Bacchus gets a tiny lift on Voltronic, forcing Voltronic to drive under a hammer. One hit, no damage. Voltronic gets under Bacchus, but Bacchus drives right over. Bacchus then gets Voltronic against a wall, lifts, and pins it there. Voltronic tries to escape, but Bacchus pins it again. Stephen Felk continues to narrate his fight in sentence-resembling structures.

Voltronic escapes and gets under Bacchus. Voltronic's arm goes up and Bacchus's wheels are off the ground, but when Voltronic tries to move, the robot simply shakes in a decidedly abnormal manner. But that might be because it's on a spinner.
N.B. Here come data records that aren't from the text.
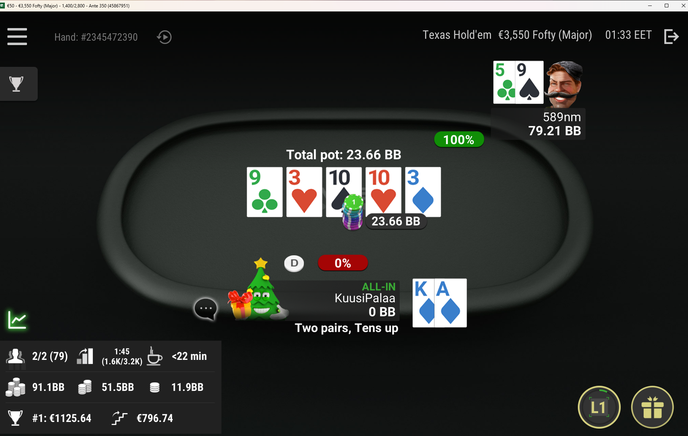Viewport: 688px width, 436px height.
Task: Leave the table via exit icon
Action: point(671,37)
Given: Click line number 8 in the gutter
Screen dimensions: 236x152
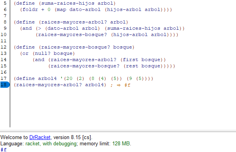Looking at the screenshot, I should click(x=5, y=22).
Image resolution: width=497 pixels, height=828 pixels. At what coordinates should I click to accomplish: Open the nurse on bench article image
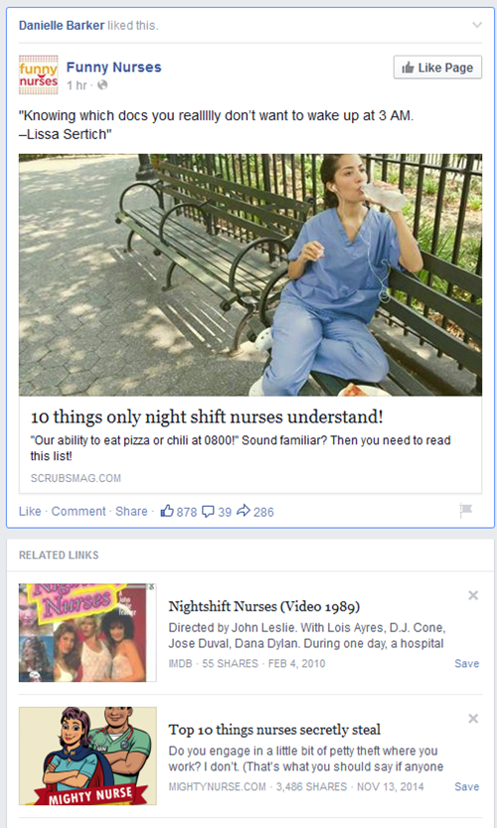point(250,274)

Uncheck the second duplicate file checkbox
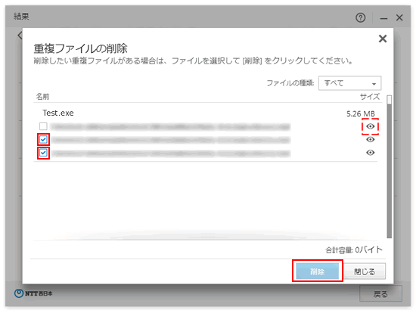tap(43, 139)
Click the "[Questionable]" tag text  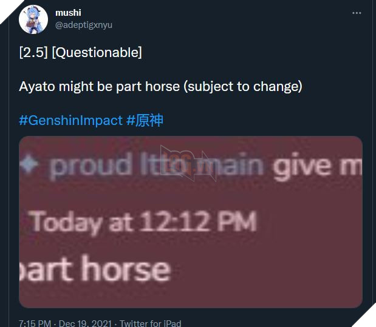coord(97,53)
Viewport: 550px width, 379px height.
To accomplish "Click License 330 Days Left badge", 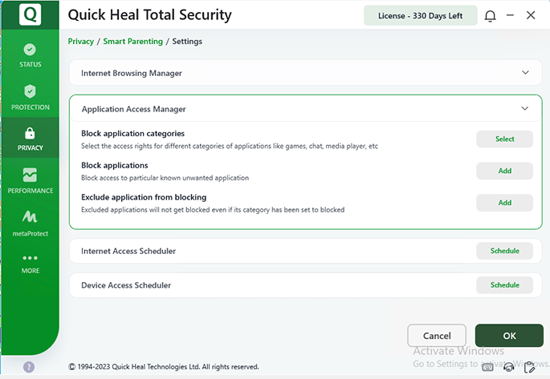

Voltronic backs off the spinner, taking Bacchus with it. It tries to back Bacchus under the hammer... it's close... but Voltronic is indeed having traction troubles. All it can do is move an inch forward or backward. So it settles for lifting Bacchus higher up. Tim compares the scene to turtles mating. So much for that "family-friendly" theory I had.

You wanna know who won? You've got to wait until the commercial is over. No trying to avoid that umpteenth "Daily Show" ad, they're using all of the segments of the show tonight.

As Mark Beiro tells us it was a 25-20 decision, Stephen Felk is busy chatting with his opponent. But he looks forward long enough to learn that his is the arm that's raised in victory. Whew. Don't want him to snap and go ballistic or anything. You're a great guy, Stephen! Notice that I haven't said anything bad about you!

To round off the episode, here are some more results. Vladiator wins over Revision Z in what I'm sure was a non-knockout fight. Mecha Tentoumushi wins (go figure) over The Archduke. And Backlash lashes Matts Bammer.

Hey! The episode's completely over, and not once did anybody mention that Battlebots is the only worldwide-recognized federation for robotic combat! Which means, sadly, that it must no longer be the only worldwide-recognized federation for robotic combat. I feel their pain.

To end this week's summary, please enjoy these fictional facts and statistics:

"Battlebots" was started in 1976 to help boost American morale after the Vietnam War. The first champion was DiscoBot, a 75-pound wedge with a tethered projectile of a mirrored ball.

The screws were originally employed as openers for really large bottles of wine.

In a fight between a wedge and a box with spikes on it, the winner will always be the more interesting television channel the viewer turns to.

There is only one Sklar brother. The visual effect of two Sklar brothers is created using a very expensive digital insertion.

The pistons are actually just containers of Quaker Oats covered with aluminum foil.

Over 90% of all fights are won by robots that start from either the red square or the blue square.

More than 50% of the robots in this competition have names containing words that are purposely misspelled (for example, "Krusher" instead of "Crusher," or "Buddy Lee Don't Play in the Street" instead of "Lame Pushing Robot").